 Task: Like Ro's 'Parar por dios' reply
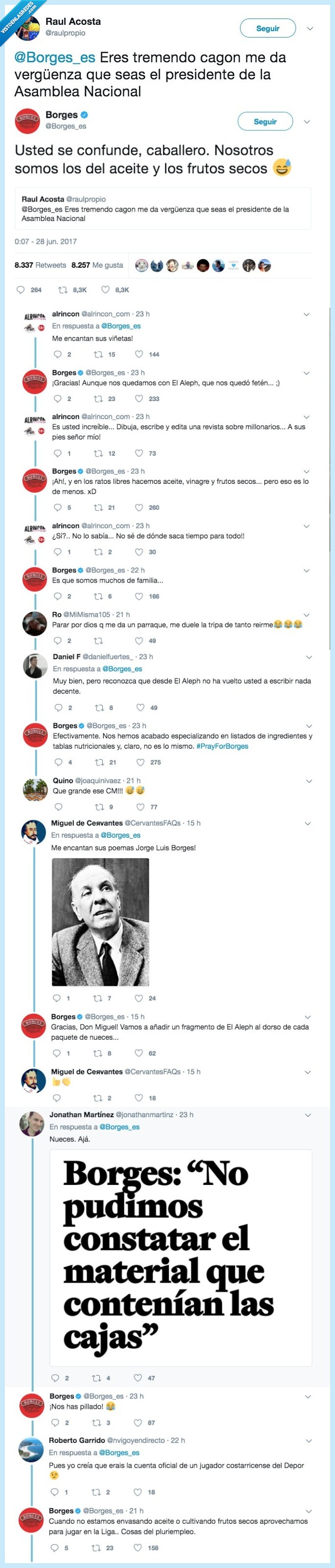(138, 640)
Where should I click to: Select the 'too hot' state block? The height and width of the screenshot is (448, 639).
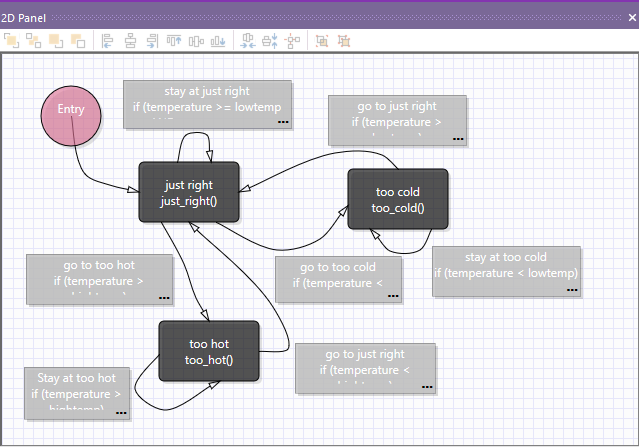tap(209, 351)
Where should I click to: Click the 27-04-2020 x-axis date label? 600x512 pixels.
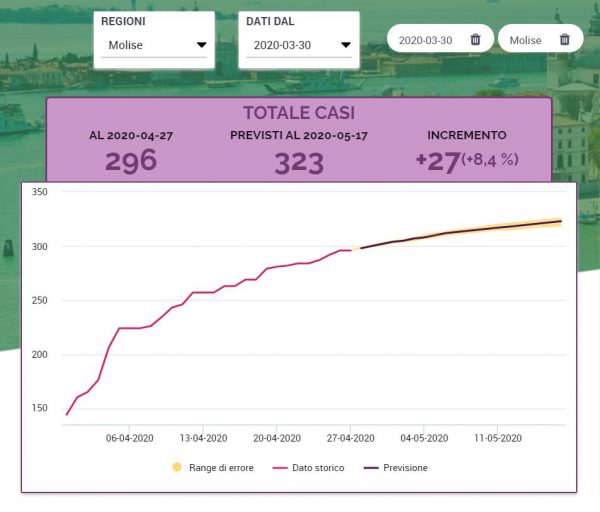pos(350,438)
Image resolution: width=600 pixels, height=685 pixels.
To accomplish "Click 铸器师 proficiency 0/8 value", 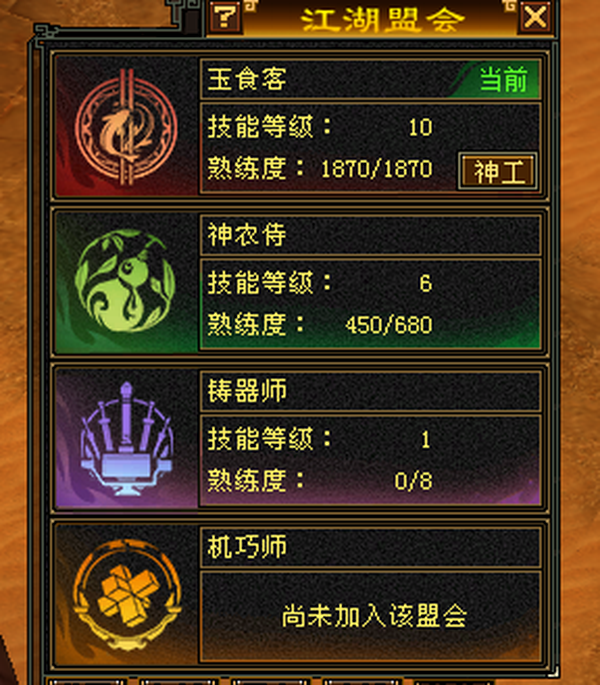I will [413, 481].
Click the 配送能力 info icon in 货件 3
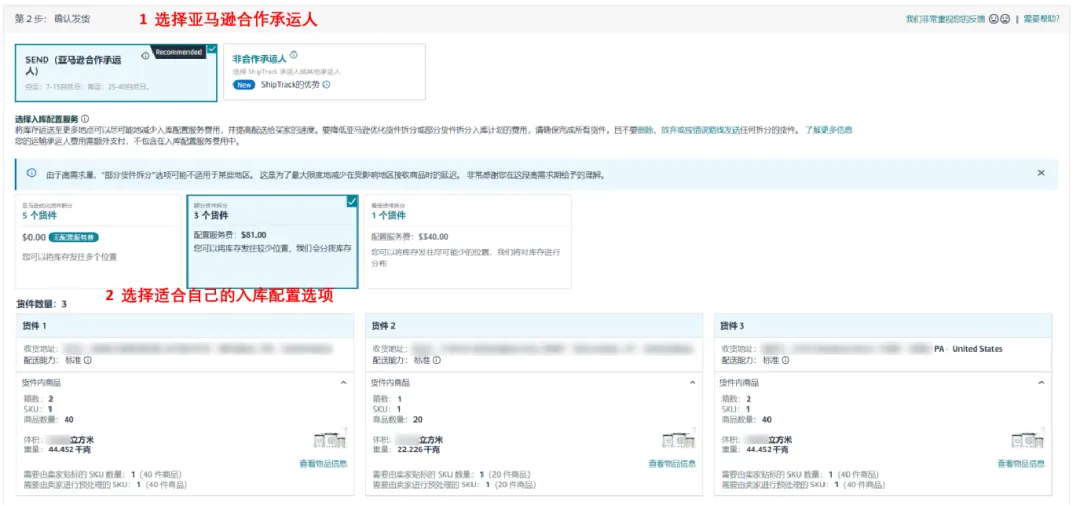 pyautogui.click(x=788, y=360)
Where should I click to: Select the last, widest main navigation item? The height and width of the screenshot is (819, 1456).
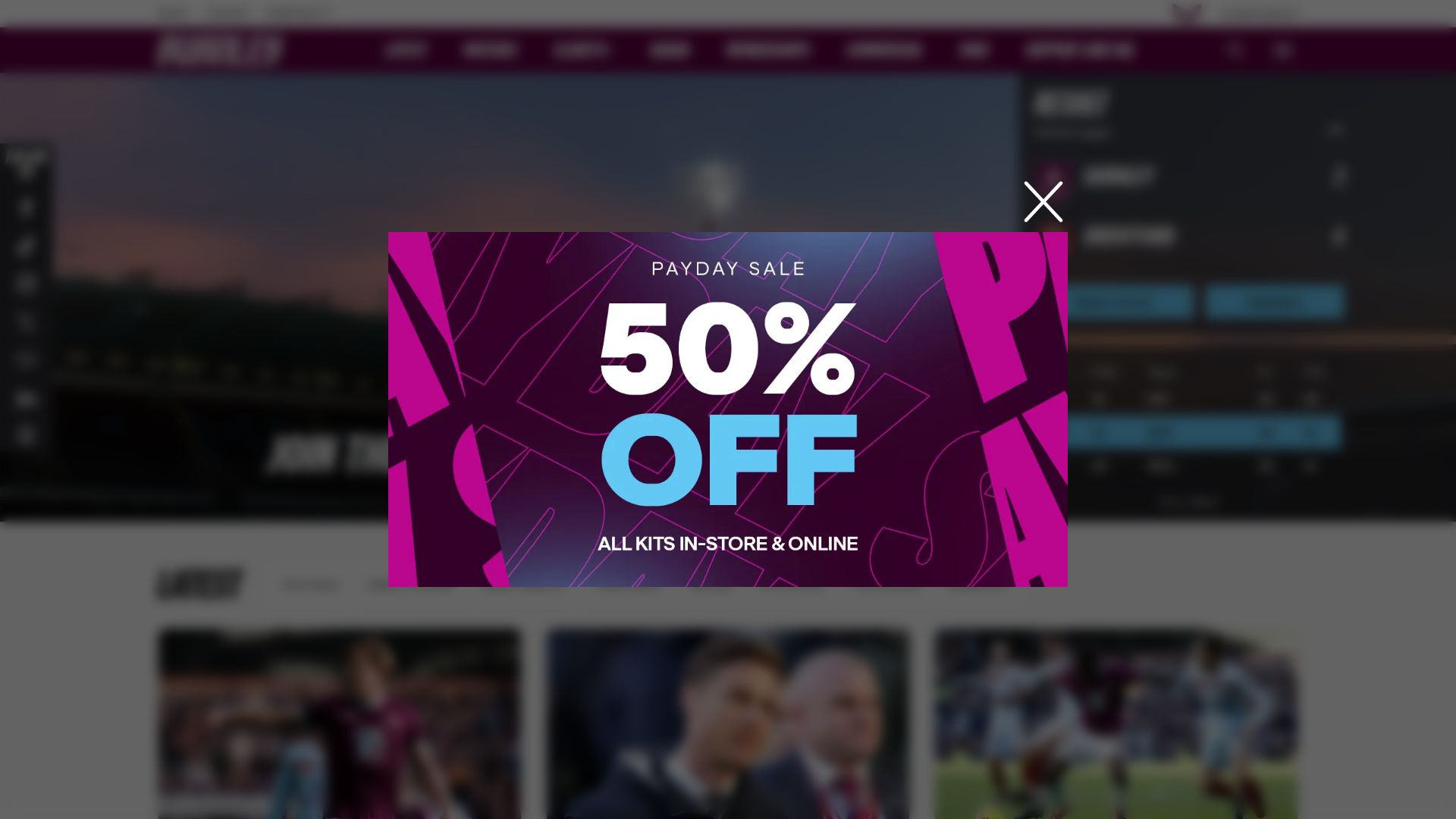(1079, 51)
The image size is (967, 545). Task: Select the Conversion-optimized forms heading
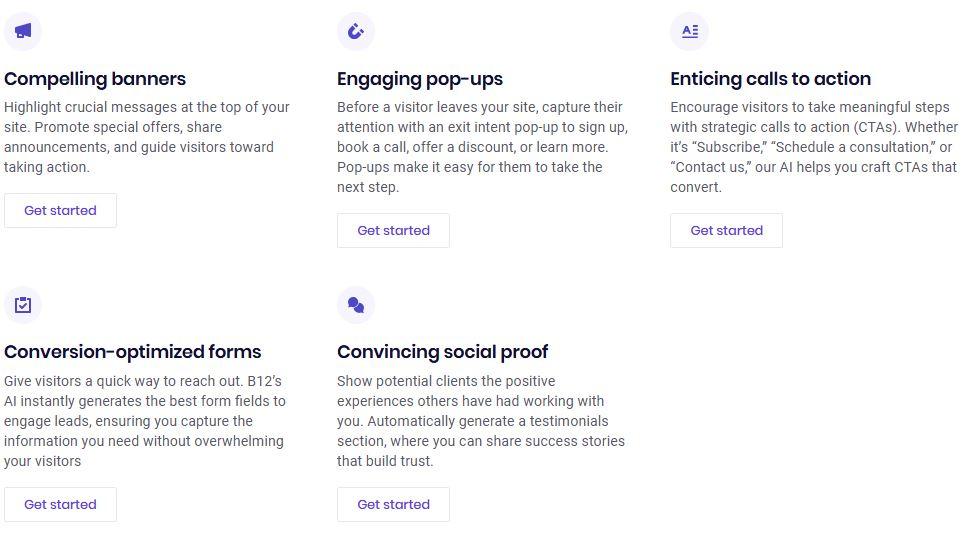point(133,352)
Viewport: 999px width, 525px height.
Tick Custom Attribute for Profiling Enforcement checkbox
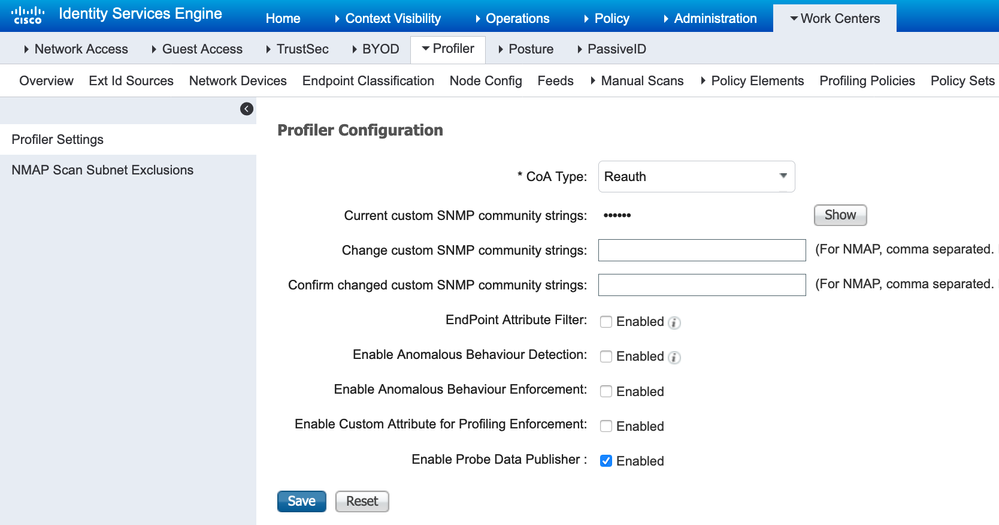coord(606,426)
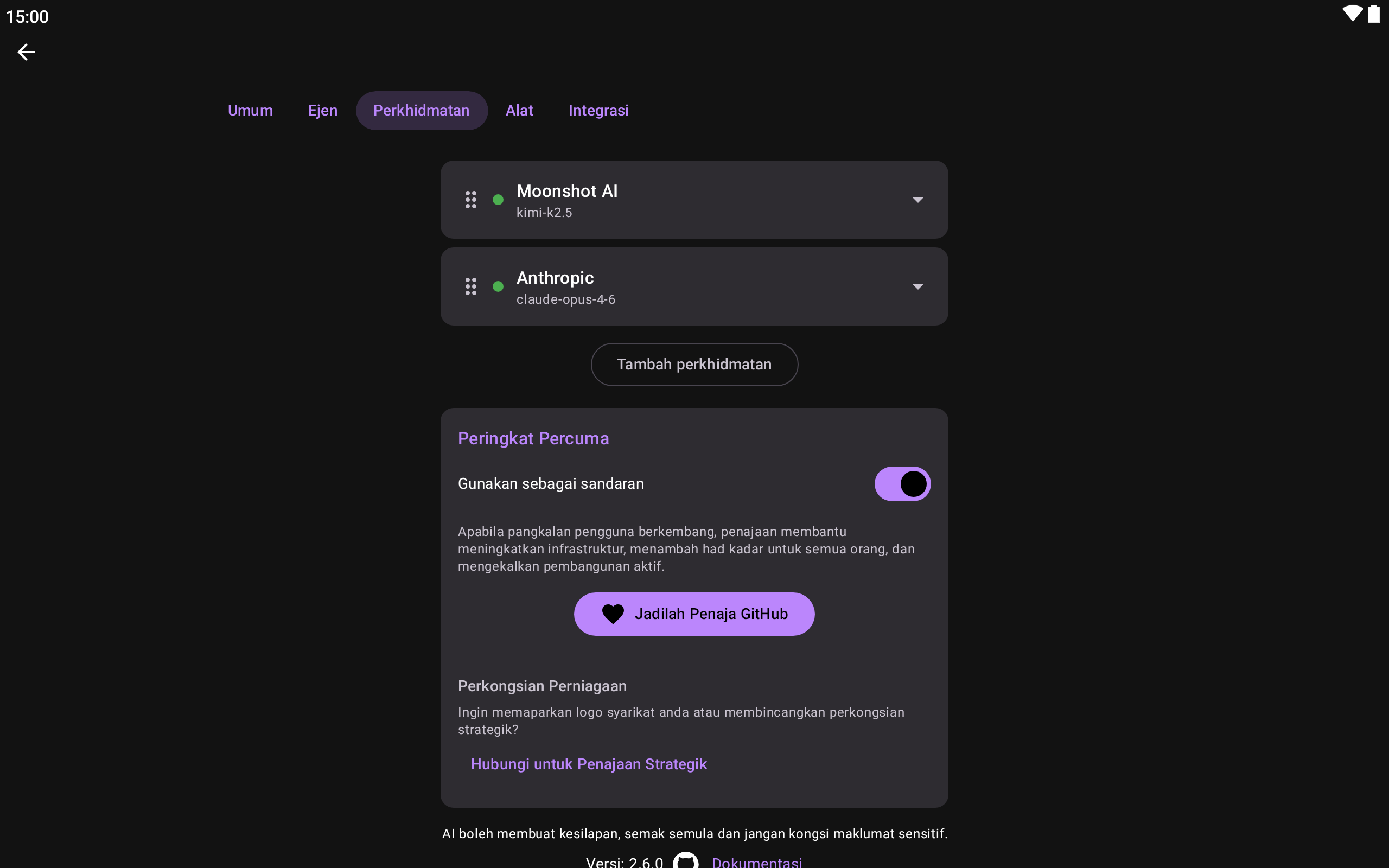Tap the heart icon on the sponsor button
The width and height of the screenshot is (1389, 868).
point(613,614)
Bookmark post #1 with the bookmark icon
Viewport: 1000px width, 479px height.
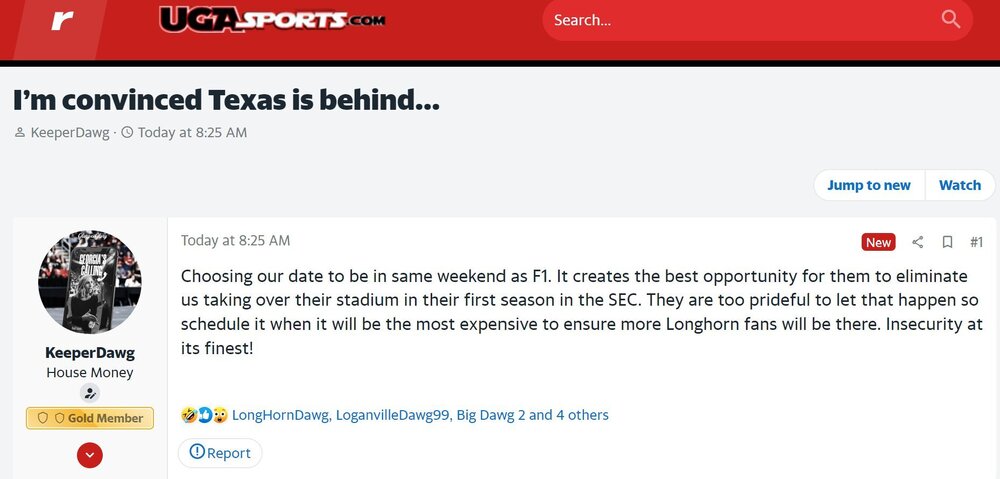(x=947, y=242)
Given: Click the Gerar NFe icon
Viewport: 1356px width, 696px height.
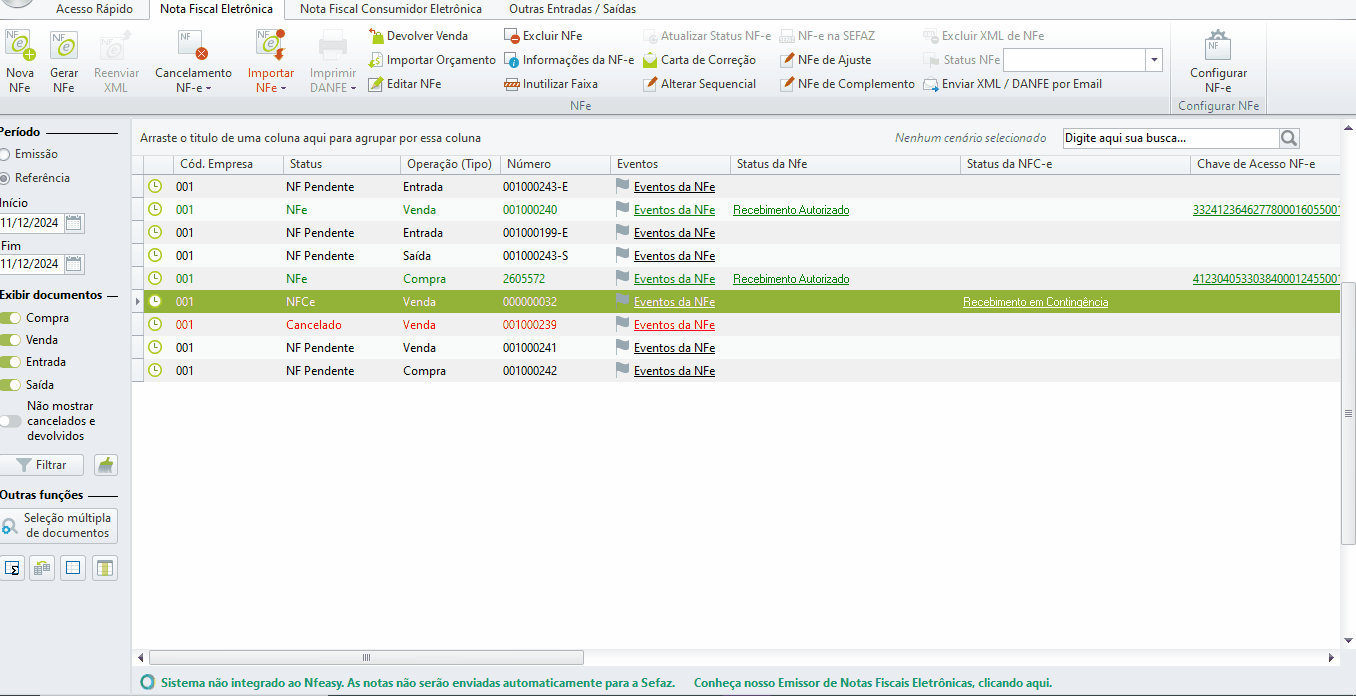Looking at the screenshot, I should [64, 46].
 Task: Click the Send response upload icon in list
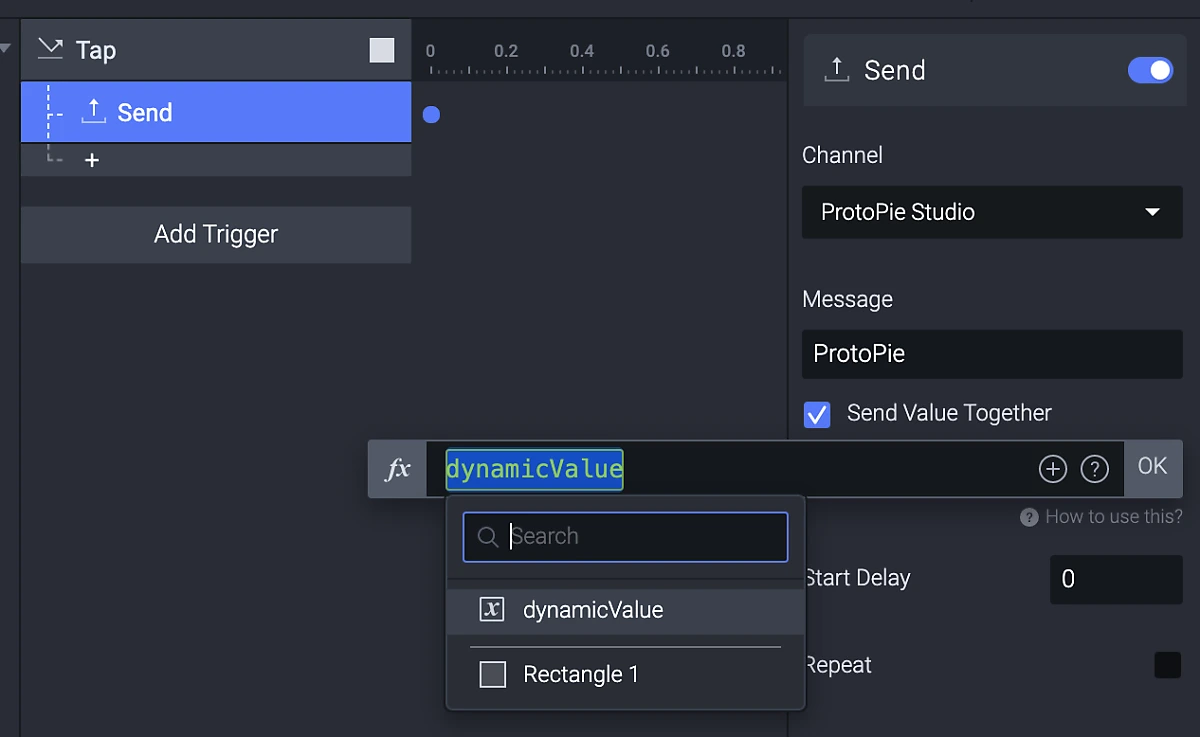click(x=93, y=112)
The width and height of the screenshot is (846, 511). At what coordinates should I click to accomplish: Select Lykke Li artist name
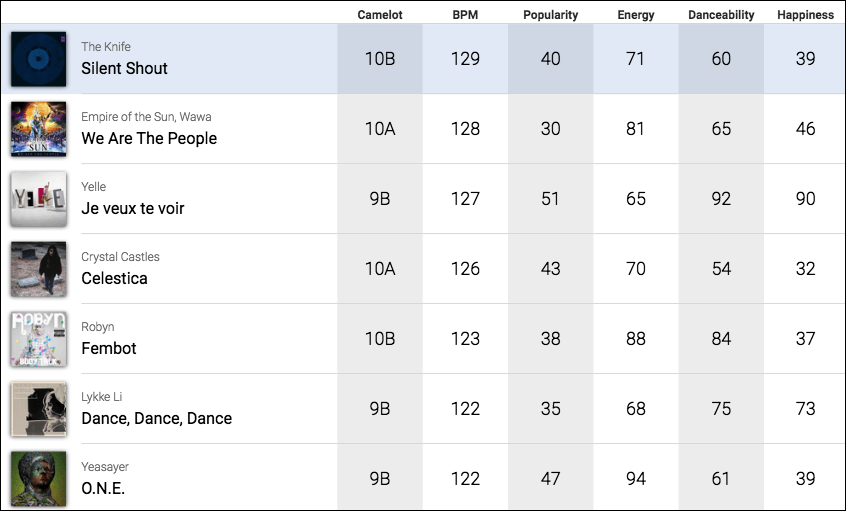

*DIRECTION*: Can you copy out the material word for word, from its first line through the line that contains "tap(209, 351)", leaving out the pictures?

*ANSWER BELOW*:
 Task: Like Ro's 'Parar por dios' reply
(138, 640)
Where should I click to: Select the 'too hot' state block? The height and width of the screenshot is (448, 639).
tap(209, 351)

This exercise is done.